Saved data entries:
↓↓↓

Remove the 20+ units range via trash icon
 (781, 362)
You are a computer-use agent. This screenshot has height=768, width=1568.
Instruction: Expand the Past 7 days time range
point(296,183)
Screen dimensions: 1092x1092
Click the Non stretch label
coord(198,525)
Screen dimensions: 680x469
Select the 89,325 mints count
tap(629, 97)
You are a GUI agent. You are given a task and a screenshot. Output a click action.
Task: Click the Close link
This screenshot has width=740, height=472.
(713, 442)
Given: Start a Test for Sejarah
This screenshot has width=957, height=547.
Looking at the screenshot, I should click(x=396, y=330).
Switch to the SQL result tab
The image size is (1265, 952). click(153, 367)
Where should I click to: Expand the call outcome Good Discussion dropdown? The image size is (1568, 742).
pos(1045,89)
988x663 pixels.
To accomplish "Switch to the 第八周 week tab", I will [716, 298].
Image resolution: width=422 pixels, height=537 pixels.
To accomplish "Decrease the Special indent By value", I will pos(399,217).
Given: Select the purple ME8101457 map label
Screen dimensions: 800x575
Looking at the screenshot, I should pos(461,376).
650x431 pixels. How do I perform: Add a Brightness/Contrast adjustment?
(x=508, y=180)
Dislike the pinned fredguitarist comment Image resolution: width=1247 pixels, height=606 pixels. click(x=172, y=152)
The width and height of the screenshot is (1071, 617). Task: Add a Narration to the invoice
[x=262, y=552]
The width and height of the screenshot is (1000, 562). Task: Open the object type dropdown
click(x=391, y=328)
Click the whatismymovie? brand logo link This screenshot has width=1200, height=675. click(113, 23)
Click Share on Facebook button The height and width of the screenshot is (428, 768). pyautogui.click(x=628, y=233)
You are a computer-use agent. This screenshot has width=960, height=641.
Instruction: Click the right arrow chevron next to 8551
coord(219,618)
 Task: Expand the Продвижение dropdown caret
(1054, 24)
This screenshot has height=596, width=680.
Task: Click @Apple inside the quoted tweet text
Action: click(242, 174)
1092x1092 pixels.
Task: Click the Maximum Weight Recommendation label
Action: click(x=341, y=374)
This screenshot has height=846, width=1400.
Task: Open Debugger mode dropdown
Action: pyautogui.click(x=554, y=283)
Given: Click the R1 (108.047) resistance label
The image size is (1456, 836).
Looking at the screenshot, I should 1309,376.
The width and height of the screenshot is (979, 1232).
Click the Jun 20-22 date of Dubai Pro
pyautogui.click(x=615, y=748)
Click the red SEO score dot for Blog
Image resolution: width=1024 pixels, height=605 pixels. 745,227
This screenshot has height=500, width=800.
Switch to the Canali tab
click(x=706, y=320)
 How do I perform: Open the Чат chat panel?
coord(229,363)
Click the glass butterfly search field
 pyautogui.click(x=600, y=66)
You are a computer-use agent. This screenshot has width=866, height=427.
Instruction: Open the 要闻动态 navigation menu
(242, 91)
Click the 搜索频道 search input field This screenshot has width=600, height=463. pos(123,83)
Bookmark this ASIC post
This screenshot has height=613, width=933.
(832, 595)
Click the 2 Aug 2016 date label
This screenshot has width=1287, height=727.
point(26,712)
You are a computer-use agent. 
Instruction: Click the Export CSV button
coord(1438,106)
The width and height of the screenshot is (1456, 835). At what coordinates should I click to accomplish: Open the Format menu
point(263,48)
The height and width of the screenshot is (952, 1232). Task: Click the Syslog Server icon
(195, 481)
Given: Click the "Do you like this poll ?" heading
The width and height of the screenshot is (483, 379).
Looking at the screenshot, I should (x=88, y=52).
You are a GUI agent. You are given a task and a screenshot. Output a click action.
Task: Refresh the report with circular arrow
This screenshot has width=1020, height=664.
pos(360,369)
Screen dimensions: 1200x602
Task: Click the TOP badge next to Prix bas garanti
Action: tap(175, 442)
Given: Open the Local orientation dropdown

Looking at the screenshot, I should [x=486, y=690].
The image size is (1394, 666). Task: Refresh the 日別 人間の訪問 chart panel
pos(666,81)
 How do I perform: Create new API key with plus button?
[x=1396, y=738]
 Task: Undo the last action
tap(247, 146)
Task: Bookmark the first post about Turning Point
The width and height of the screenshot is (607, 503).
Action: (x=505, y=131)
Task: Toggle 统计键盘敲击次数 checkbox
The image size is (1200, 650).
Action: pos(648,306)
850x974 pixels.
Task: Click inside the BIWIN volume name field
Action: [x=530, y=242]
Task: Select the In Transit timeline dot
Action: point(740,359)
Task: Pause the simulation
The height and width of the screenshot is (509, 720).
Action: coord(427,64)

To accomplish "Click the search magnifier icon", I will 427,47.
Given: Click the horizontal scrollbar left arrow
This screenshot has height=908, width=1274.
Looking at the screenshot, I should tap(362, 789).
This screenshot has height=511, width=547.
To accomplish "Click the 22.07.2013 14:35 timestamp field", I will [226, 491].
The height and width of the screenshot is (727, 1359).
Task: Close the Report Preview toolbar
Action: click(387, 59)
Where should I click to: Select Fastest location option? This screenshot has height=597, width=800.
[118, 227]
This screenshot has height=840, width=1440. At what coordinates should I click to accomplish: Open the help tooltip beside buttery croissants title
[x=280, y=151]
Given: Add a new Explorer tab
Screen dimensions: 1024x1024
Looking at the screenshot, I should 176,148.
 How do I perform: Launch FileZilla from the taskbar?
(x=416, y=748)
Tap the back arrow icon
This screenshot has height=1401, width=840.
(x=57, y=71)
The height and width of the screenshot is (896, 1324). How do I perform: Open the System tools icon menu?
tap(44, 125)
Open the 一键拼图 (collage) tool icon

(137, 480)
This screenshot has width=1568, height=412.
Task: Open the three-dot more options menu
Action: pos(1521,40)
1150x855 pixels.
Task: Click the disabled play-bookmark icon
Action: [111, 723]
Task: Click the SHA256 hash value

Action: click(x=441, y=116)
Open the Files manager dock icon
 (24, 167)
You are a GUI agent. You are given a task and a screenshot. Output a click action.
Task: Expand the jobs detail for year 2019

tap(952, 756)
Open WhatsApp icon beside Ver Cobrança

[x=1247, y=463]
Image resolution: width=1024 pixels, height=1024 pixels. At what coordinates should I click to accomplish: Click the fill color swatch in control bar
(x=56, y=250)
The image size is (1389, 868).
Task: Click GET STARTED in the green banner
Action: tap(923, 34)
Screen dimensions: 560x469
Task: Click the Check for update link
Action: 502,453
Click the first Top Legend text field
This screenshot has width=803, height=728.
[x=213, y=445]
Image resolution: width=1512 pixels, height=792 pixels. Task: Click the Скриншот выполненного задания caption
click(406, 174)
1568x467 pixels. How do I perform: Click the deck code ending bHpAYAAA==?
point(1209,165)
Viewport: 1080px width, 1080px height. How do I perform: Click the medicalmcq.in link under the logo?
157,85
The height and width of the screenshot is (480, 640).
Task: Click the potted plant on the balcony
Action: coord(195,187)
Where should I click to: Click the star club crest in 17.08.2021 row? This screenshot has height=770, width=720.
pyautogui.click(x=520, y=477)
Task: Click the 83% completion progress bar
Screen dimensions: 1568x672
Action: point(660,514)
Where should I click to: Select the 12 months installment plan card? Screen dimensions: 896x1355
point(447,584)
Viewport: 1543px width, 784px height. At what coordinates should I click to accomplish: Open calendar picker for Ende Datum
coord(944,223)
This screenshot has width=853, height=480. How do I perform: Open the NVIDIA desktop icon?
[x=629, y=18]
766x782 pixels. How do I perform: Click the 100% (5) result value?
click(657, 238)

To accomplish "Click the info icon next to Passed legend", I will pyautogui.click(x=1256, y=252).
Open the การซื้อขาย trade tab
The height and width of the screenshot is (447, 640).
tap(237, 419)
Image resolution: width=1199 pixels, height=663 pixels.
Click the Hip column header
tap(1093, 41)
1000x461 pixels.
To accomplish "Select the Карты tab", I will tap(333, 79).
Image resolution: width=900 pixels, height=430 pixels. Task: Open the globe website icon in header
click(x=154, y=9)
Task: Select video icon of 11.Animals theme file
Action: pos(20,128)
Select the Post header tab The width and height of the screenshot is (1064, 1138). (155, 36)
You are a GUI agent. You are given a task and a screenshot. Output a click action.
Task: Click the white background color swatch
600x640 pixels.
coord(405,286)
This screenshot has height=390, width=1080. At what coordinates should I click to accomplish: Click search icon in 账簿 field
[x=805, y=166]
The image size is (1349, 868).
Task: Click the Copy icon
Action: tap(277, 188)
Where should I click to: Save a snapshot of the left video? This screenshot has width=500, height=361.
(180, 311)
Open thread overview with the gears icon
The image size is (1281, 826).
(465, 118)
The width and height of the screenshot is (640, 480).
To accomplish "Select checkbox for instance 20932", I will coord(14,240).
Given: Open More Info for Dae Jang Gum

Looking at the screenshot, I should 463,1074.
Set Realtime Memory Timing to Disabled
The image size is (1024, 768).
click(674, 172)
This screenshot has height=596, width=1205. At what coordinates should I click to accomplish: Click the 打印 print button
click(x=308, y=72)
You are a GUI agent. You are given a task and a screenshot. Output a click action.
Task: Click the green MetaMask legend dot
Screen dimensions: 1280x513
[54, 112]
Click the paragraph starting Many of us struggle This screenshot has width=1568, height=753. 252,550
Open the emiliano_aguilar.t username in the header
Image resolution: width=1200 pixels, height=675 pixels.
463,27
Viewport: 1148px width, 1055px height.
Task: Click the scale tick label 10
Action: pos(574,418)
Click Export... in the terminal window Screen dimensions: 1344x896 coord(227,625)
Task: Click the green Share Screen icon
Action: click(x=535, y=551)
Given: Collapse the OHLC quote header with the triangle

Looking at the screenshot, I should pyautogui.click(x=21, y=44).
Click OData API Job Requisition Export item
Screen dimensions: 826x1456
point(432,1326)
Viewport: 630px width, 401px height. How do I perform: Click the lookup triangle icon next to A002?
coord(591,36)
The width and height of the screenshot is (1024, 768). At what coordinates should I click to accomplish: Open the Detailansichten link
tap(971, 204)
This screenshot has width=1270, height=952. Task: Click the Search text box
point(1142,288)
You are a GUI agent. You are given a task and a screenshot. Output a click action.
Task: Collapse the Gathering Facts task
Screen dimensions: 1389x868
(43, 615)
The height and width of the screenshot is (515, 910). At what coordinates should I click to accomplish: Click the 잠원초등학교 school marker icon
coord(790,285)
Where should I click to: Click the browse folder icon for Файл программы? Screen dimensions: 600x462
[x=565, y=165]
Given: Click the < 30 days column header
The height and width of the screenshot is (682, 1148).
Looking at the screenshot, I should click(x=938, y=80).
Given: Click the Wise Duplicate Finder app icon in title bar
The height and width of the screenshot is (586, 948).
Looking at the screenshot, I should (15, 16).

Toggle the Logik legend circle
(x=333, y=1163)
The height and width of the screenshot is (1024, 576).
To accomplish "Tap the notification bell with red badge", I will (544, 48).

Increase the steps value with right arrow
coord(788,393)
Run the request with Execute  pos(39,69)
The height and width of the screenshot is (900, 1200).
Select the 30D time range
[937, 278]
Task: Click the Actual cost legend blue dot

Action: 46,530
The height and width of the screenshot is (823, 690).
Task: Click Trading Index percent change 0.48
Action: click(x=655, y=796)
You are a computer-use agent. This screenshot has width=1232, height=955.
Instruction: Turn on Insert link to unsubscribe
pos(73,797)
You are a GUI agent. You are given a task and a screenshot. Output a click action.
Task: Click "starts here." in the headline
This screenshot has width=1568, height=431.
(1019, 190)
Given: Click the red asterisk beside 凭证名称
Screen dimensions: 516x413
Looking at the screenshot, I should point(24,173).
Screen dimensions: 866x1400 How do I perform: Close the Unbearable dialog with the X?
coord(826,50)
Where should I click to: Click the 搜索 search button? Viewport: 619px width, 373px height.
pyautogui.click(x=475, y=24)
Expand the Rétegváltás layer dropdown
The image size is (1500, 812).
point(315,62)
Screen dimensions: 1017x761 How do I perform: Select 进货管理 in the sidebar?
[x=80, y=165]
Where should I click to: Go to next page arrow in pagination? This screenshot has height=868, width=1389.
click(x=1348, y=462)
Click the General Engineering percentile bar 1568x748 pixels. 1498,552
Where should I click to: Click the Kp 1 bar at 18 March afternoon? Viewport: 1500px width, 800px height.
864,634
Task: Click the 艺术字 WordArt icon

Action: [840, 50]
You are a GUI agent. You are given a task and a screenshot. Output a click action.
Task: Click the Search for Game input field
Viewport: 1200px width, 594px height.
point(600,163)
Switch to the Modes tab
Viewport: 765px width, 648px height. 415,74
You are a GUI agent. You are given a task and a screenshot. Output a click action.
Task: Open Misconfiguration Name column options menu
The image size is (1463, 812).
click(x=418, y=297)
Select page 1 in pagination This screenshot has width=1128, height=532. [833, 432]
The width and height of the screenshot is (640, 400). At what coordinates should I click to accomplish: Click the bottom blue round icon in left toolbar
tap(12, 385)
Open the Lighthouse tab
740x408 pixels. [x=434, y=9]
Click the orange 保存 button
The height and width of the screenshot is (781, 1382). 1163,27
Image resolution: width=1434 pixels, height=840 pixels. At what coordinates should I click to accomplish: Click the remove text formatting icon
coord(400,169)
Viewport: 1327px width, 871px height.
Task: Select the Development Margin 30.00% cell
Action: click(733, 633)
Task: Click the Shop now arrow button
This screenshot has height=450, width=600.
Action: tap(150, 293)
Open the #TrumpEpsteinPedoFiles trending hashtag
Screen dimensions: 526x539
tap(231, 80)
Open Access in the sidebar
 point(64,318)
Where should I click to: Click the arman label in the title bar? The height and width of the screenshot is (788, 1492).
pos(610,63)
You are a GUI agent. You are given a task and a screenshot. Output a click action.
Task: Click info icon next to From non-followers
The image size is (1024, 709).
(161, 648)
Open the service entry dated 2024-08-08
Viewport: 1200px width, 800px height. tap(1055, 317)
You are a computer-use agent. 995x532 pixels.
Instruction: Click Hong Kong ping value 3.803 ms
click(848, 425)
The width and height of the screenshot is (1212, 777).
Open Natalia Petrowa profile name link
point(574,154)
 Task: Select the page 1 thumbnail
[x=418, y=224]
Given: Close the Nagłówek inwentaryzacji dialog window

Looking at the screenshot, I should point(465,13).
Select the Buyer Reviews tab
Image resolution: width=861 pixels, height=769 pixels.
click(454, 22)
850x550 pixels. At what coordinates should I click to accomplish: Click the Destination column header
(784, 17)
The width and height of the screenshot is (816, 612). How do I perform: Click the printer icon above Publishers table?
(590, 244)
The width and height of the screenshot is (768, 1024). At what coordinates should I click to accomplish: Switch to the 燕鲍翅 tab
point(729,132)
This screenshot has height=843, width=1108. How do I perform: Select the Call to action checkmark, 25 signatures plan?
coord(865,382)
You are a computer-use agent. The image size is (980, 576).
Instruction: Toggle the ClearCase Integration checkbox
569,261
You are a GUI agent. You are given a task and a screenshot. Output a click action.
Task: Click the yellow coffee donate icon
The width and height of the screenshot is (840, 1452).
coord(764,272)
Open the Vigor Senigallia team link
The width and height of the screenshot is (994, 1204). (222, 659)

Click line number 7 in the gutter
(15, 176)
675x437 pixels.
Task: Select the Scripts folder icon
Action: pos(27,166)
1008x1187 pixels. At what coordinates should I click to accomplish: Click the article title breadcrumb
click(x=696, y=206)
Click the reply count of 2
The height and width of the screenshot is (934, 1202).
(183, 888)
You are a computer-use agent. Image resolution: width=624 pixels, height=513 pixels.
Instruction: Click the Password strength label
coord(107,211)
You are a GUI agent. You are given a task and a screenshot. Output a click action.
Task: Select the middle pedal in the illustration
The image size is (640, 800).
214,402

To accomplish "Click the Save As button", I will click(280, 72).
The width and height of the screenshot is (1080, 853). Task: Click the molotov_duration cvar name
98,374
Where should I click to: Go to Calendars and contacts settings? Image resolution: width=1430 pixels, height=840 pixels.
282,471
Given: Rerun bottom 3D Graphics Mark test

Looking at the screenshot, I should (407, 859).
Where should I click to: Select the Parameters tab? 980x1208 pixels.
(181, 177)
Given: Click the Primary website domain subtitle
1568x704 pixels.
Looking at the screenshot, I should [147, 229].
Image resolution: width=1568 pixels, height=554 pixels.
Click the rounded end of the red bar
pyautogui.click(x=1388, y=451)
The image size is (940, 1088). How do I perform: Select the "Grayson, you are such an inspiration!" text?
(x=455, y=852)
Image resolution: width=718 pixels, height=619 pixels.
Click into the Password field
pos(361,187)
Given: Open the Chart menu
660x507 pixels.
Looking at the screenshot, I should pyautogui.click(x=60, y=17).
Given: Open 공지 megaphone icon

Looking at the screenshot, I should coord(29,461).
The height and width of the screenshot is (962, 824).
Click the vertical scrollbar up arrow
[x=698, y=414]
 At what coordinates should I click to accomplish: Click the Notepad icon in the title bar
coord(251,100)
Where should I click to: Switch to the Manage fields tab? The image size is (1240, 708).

↑↑↑

Work instructions: Copy every line above that includes the string "computer".

Result:
You are a computer-use agent. This screenshot has height=768, width=1568.
You are a computer-use agent. This screenshot has width=960, height=641.
You are a computer-use agent. This screenshot has width=866, height=427.
You are a computer-use agent. 
You are a computer-use agent. This screenshot has width=1232, height=955.
You are a computer-use agent. 995x532 pixels.
You are a computer-use agent. The image size is (980, 576).
You are a computer-use agent. Image resolution: width=624 pixels, height=513 pixels.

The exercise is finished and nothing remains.